A rare honest story about love, ambition, and compromise.
“But what is a demimonde, anyway?” asks Alison Moore in the opening line of this novel by Rebeck, the creator of TV’s Smash and a widely produced playwright. Rebeck’s insider knowledge of the demimonde of entertainment and celebrity is put to excellent use as she tracks the upward trajectory of a young actress from Cincinnati, from cattle-call auditions for a two-line role through a lead in a television series and to the brink of Hollywood superstardom. Every type in showbiz is unmasked here, from the writer—“It’s only two lines but there has to be stakes”—to the columnist—“Hi Jessica, you look fantastic! Can I grab you for a few minutes to talk about your know-nothing role as a gun-toting whore in Evil Dead 12?”—to the actress herself, “light-headed with hunger all the time” on the orders of her agent: “Beautiful food is for you to look at, and other people to eat.” While her stock goes up careerwise, Alison’s personal life is in free-fall. The decision to move to New York abruptly ended her relationship with her high school sweetheart, Kyle, and their inability to recover ends up warping both of their lives. An idealistic doctor and a committed Catholic, shellshocked Kyle ends up in a pediatric practice catering to entitled suburbanites and, worse, married to a woman he doesn’t love.

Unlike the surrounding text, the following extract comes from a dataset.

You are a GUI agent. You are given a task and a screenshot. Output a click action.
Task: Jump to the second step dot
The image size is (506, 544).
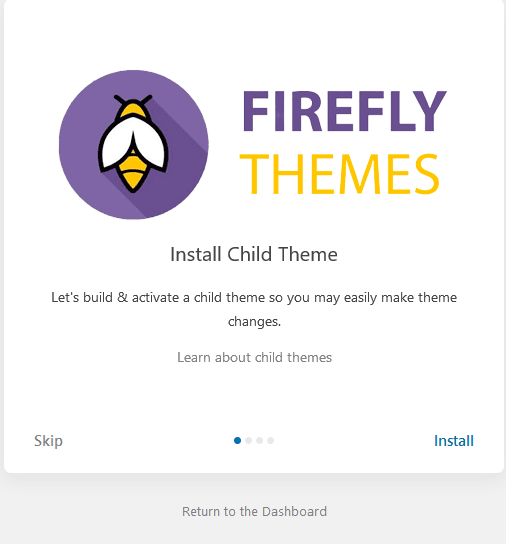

Every time Alison comes home for a visit, they run into each other and bad things happen. Though she’s something of a black sheep in her extended family, where grandchildren Nos. 8 and 9 are on the way, Alison identifies deeply with the Midwest itself, its culture, its values, its nice people with good manners. Even the parties are better, in her opinion.
The snappy dialogue and plot you’d expect from a veteran dramatist plus the rich exploration of character that novels are made for.